In our study, 2632 features were narrowed to only 4 potential predictors to construct the model. One of the significant radiomics predictor is a shape-based feature, namely sphericity. Sphericity has recently been highlighted because it could provide quantitative description of observable shape and its high repeatability [29,30,31]. Previous studies have shown that sphericity was not only related to the tumor grade, but also can be used as prognostic predictor in many cancers [32,33,34]. For example, Benedetti et al [32] reported that sphericity was related to high grade, microscopic metastasis, and vascular invasion in PNETs. Other significant radiomics predictor were GLCM features maximal correlation coefficient (MCC) from ADC, gradient first-order skewness and small dependence low gray level emphasis (SDLGE) from T2WI, indicating that the texture complexity of tumor from ADC, the scattered low signals and histogram asymmetry in tumor from T2WI were good predictors of the grade for NF-PNETs. As we all know, higher-grade PNETs tended to be more heterogenous due to increased cystic degeneration, necrosis, and calcification. Therefore, by integrating the radiomics features regarding shape of the whole tumor and heterogeneity, the nomogram achieved good performance in discriminating the grade of PNETs with AUC of 0.941 and 0.871 in the training and testing cohorts, respectively.

Our models have several advantages. First, inter-scanner reproducibility of radiomics features were tested and the most repeatable radiomics features between different scanners were selected. It should be pointed out that reproducibility from different vendors was neglected because previous studies reported that texture features are less sensitive to differences between vendors [35]. Second, the good performance of model in four testing cohort indicated that the model was robust and reliable, further proving the model had a good predictive ability performance in the unfitting new data and could be used in the clinical setting. Thirdly, radiomics features from non-contrast T2WI and DWI were selected and constructed in the model, which means that the administration of contrast agent was not needed, especially beneficial for the patients with chronic kidney insufficient at higher risk to suffer nephrogenic systemic fibrosis (NSF) after administration of gadolinium-based MR contrast agents [36, 37].

This study has several limitations. First, as a retrospective multicenter study, the bias in patient selection and validation is inevitable.

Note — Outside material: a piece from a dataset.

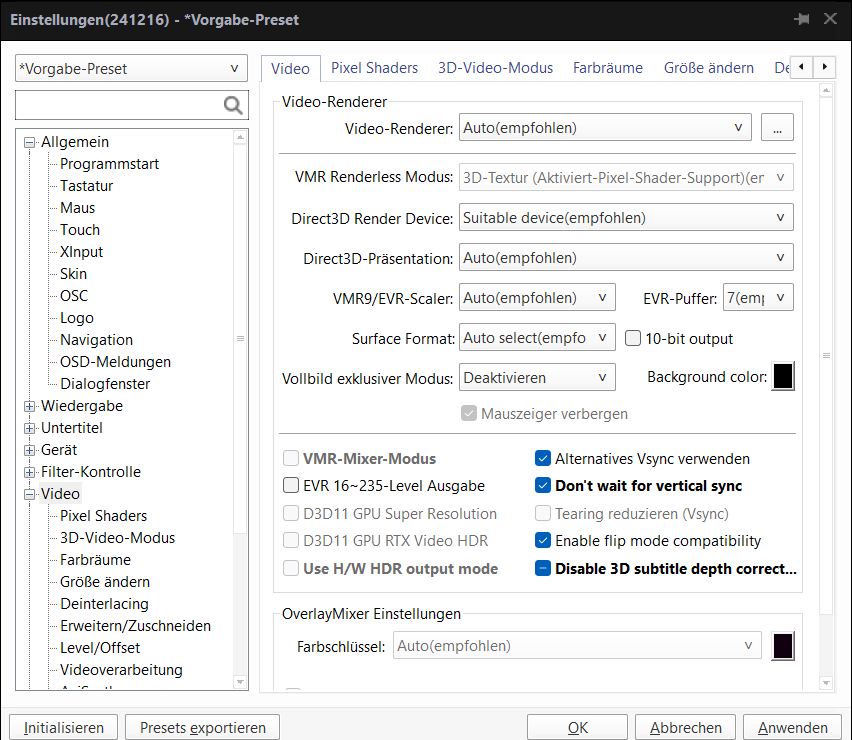Collapse the Allgemein tree node
Image resolution: width=852 pixels, height=740 pixels.
[x=30, y=142]
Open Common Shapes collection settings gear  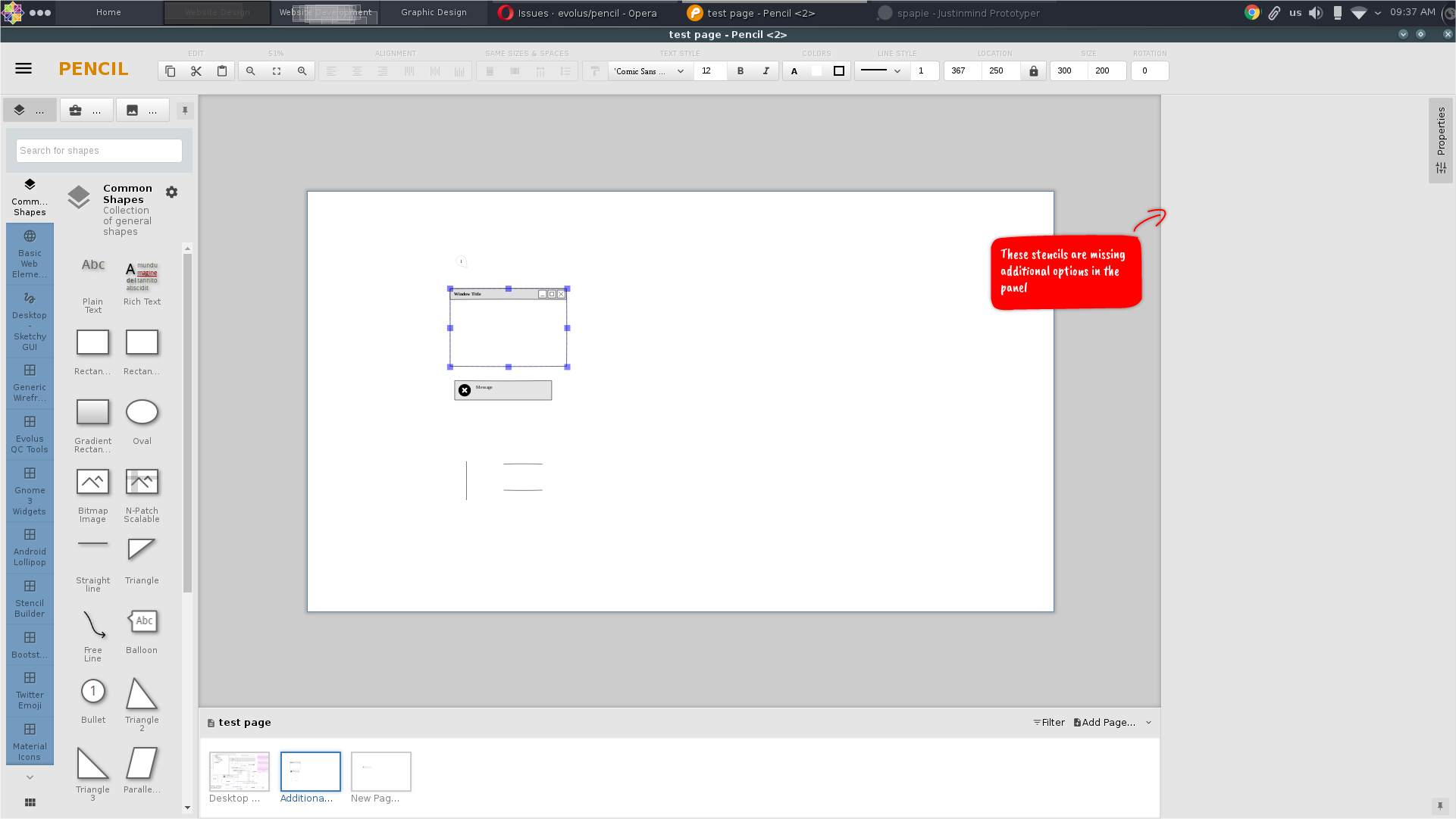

Secondly, NF-PNETs confirmed by FNA were excluded because biopsy may lead to misclassification due to intratumoral heterogeneity and sample error. Thirdly, information of other MR sequences was not included in this study although previous studies showed that unenhanced T1-weighted sequence and contrast-enhanced images have great potential for prediction of PNETs grade [25, 28]. DCE-MRI was only used as reference for ROI segmentation in this study. In addition, we did not analyze the relationship between models and survival outcome of the patients. Lastly, manual segmentation of ROI was rather time-consuming. Recently, auto-segmentation of pancreatic tumors in multi-parametric MRI has been introduced which showed comparable performance to expert oncologists using deep convolutional neural networks [38]. Therefore, although the results of our study were promising, more studies are still needed in the future.

In conclusion, we developed a reliable and convenient model integrating radiomics features with radiological characteristics based on non-contrast MRI to predict the grade of NF-PNETs preoperatively from a multicenter study, which can facilitate the surgeon’s clinical decision and guide personalized treatment in NF-PNETs patients.